= WORK REQUEST =
The entries that follow include a run beginning at the line with "HOME (934, 192)" and ending at the line with "FAQ'S (934, 277)"; restate that run word for word and leave the rest out.

= RECORD EXCERPTS =

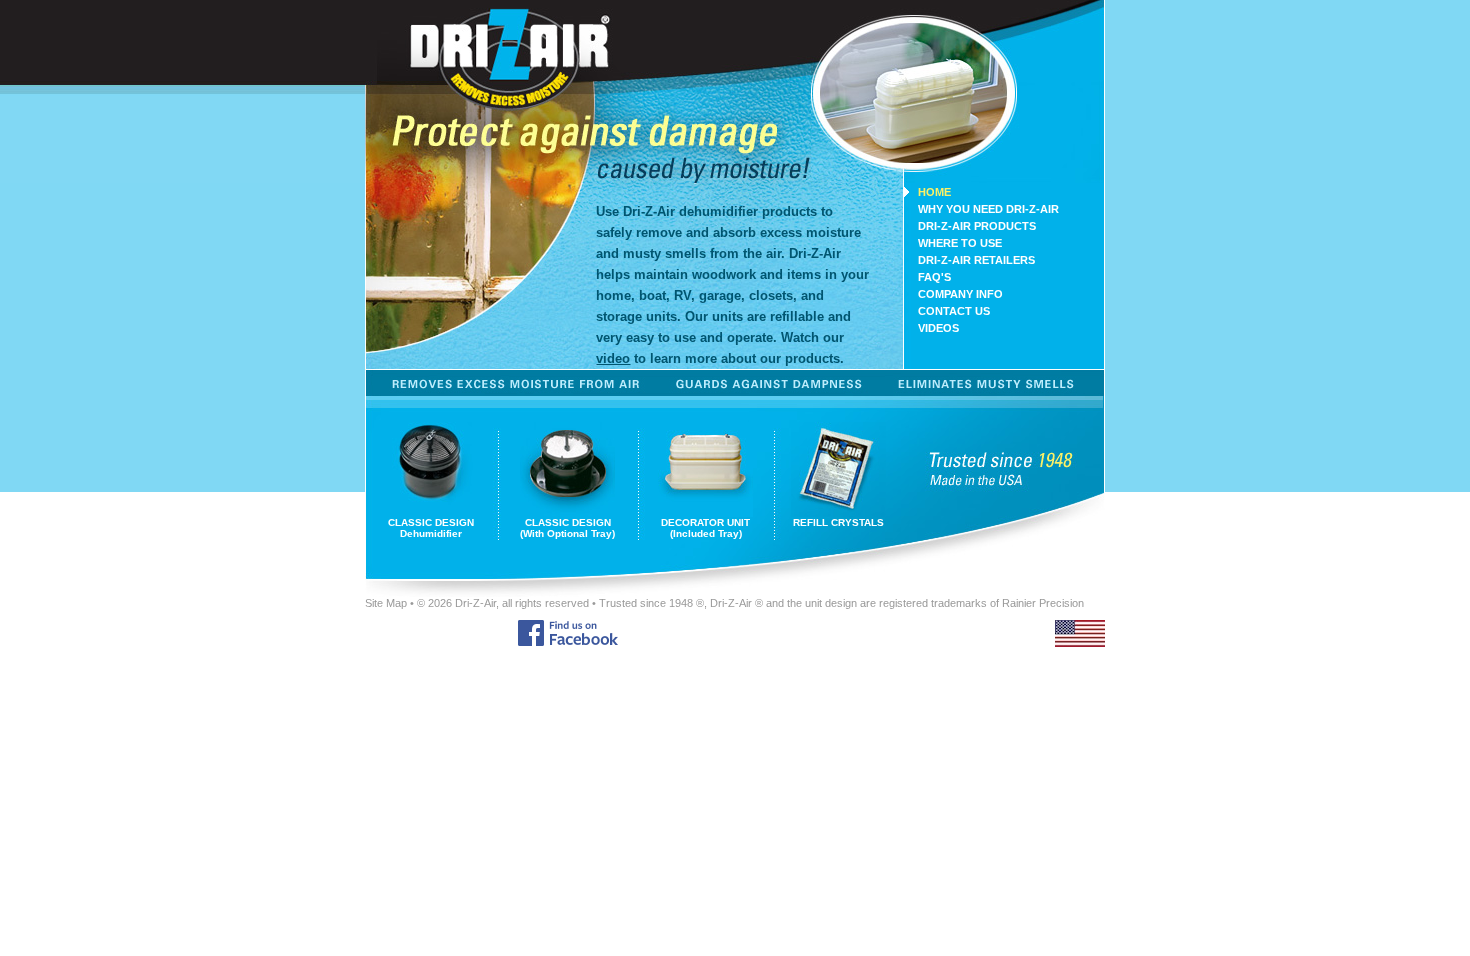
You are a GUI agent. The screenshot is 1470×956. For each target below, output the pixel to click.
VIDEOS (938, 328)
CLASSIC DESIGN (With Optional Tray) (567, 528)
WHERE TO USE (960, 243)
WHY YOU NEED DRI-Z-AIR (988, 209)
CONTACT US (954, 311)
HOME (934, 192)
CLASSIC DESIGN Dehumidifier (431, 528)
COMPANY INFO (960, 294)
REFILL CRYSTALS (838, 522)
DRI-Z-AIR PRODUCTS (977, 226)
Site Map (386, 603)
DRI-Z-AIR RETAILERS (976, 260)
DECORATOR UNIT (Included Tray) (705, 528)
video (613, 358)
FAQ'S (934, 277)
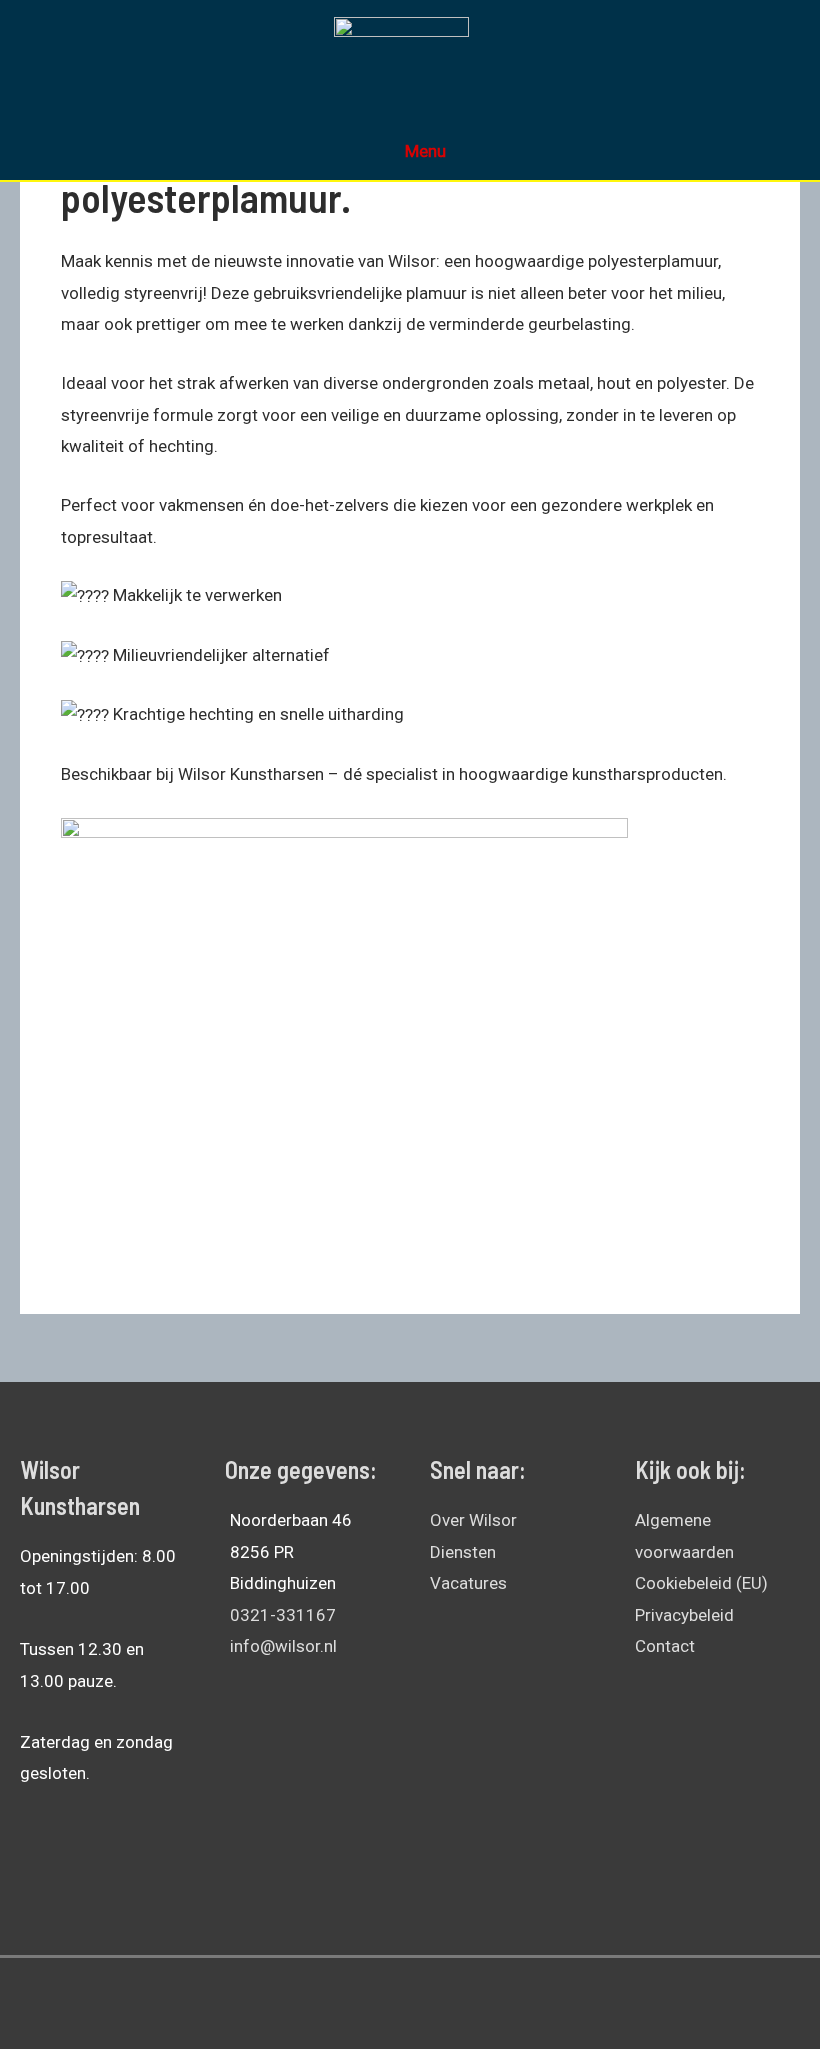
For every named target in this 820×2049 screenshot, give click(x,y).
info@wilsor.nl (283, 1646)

= TASK SOLUTION =
HOME (934, 192)
CLASSIC DESIGN Dehumidifier (431, 528)
COMPANY INFO (960, 294)
REFILL CRYSTALS (838, 522)
DRI-Z-AIR PRODUCTS (977, 226)
Site Map (386, 603)
DRI-Z-AIR RETAILERS (976, 260)
DECORATOR UNIT (Included Tray) (705, 528)
video (613, 358)
FAQ'S (934, 277)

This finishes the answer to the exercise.